While we’re on trends, here’s one which has signally failed to happen as predicted: the whoopie pie. Out of 2,000 or so exhibitors, we have found precisely two who even acknowledge the existence of such a thing. And neither of them is making a major thing of it. Whoopie pie RIP, we think.

One trend that does seem to be happening though is water bottles. Big, small, patterned, coloured – you name it. In a country where at times it seems as though pretty well everyone carries a bottle of water pretty well all the time, there was no shortage of exhibitors offering no shortage of water bottle designs.

Exhibitors with long memories contrasted attendance with the packed aisles of an earlier age. But those with a more realistic outlook recognised that, post-recession, it’s all about quality, not quantity – and based on the fact that by mid-morning on the first day we had bumped into both Martin Rayner of Lakeland and Ben Phillips of Steamer Trading, it’s safe to say that the buyers that matter (at least as far as the UK is concerned) are here.

Figures from the show organisers, the International Housewares Association, support this positive view. US housewares sales in 2009 averaged $614 per household, a 0.8% increase on the previous year, and global housewares sales were down by only 0.4%. To put that into context, US petrol sales in the same period fell by 27.8% – which the IHA claims as proof that Americans are staying in more and going out less.

The IHA forecasts a back-to-basics trend in home-related sales, driven by continued growth in farmers’ markets and organic gardening – which should lead to increased sales of slow cookers, and a rediscovery of the American craft of home canning.

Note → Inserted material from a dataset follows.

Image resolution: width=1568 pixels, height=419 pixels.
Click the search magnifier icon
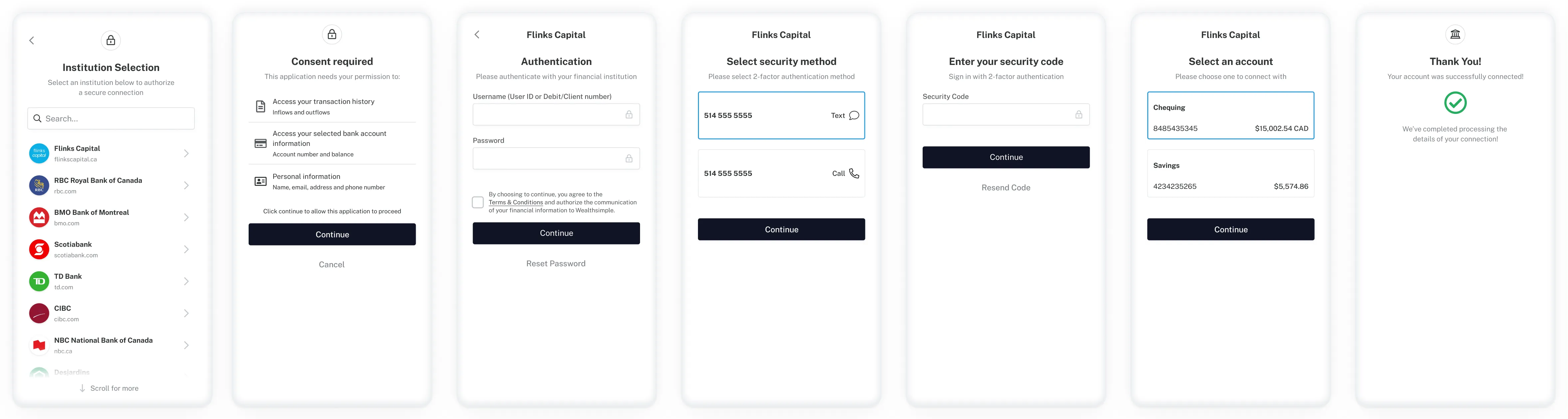(37, 118)
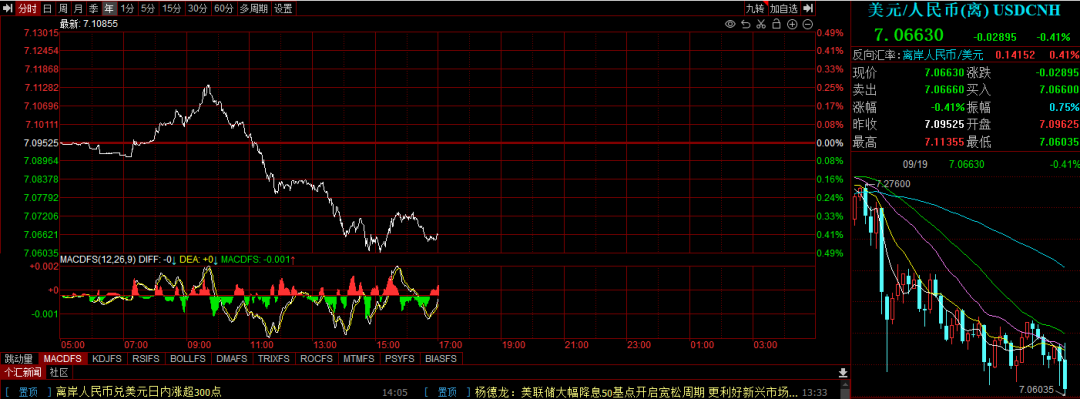Zoom in with the plus circle icon

[792, 24]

Chicago wouldn’t be Chicago without its annual crop of Products The World Hasn’t Been Waiting For. HousewaresLive.net’s first nomination for 2011 has got to be the Toilet Tattoo – “a product that adds a new way to beautify the toilet” – quite possibly the first time in the history of the world that the words “beautify” and “toilet” have appeared in the same sentence. It’s a range of horrid self-adhesive designs to stick on the toilet lid, marketed with the slogan: “The only way to crown your throne”.

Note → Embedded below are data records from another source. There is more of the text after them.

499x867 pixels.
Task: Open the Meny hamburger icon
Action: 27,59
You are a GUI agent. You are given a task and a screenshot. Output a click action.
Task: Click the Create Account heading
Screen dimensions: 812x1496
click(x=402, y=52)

Close runner-up is a product being advertised on the video loop on the shuttle buses into the show: it’s like a pair of enormous flip-flops with self-adhesive bottoms, and soft plastic bristles moulded into the soles. The idea is you stick them on the end of the bath, and when you’re lying in the bath you can put your feet in and wiggle them around, and get them clean without having to bend down to reach them. Or you can stick them on the base of a shower cubicle.

On our bus, they were greeted with a huge burst of laughter – but the guy sitting next to us said: “I’d love to have that product – they’ll sell in millions”. We asked why, and he said: “Because if people think a product is funny, they’ll buy it to share the joke with other people”. There could be a lot of sense in that.